例えば長崎県の対馬では、ブダイ同様に磯焼けを引き起こしうるとされるアイゴを使用した「バリカツバーガー」が提供されています。また島根県の中海沿岸ではアカエイを使ったバーガーが、静岡県の駿河湾沿岸では深海性のサメを使ったバーガーが話題となりました。

新たなご当地「未利用魚ハンバーガー」が誕生! 『ブダイ』が使われている理由とは?アイゴ(提供:PhotoAC)

バーガーにするには、多くの場合魚を「フィッシュフライ」にします。未利用魚には、身は美味しいものの香りにやや癖があるものが多く、おいしく食べるにはひと手間かける必要があるのですが、そこに「バーガー」という調理法がなじみやすいのです。加えて「〇〇バーガー」というメニューはテイクアウトも可能で気軽に注文しやすく、町おこしにも使われやすいという利点もあるようです。

未利用魚が活用されていくために

ここからはちょっとバーガーの話からは離れるのですが……

現在、わが国で漁獲されている魚介類のうち、実に3割が未利用魚になっているという研究結果があります。その中には食用にできないものも多くありますが、ちゃんと料理すれば美味しいのにその方法が知られておらず、買い手がいないために未利用状態となっているものがたくさんあります。

特に最近多いのは、海洋環境の変化によって魚の生息域が変わり、それまでその地域で獲れていなかった魚ばかりが獲れるようになっているというものです。新たに獲れるようになった地域ではその魚を食べる文化がないため売値が付かず、廃棄されるようなことも少なくありません。

新たなご当地「未利用魚ハンバーガー」が誕生! 『ブダイ』が使われている理由とは?嫌われがちなアイゴも沖縄では人気食用魚(提供:PhotoAC)

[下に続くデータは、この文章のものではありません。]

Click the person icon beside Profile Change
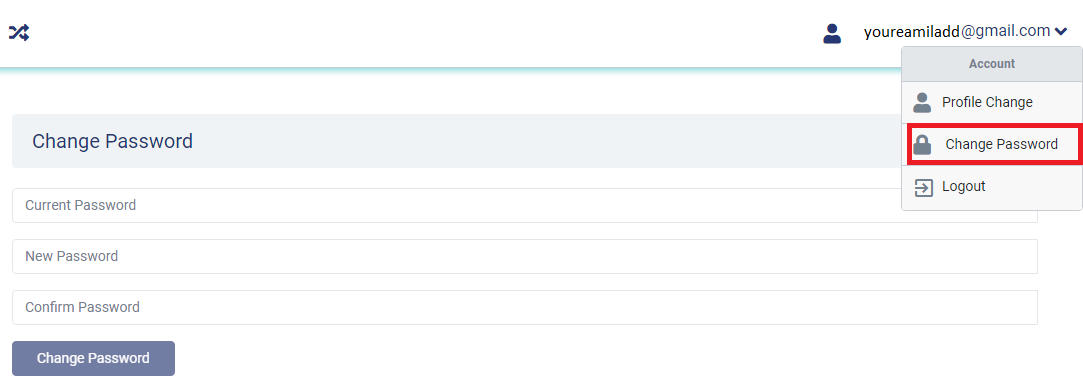The width and height of the screenshot is (1083, 389). 922,102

我々がこれまでのように「魚食大国」であり続けようとするなら、その調理法についてより柔軟に、他の地域の食べ方を学んで試してみるというのが必要なのではないか…と筆者はしばしば考えています。獲れなくなった魚をありがたすぎず、今目の前で獲れている魚を美味しく食べることを、これからの我々は考えていかないといけないと思うのです。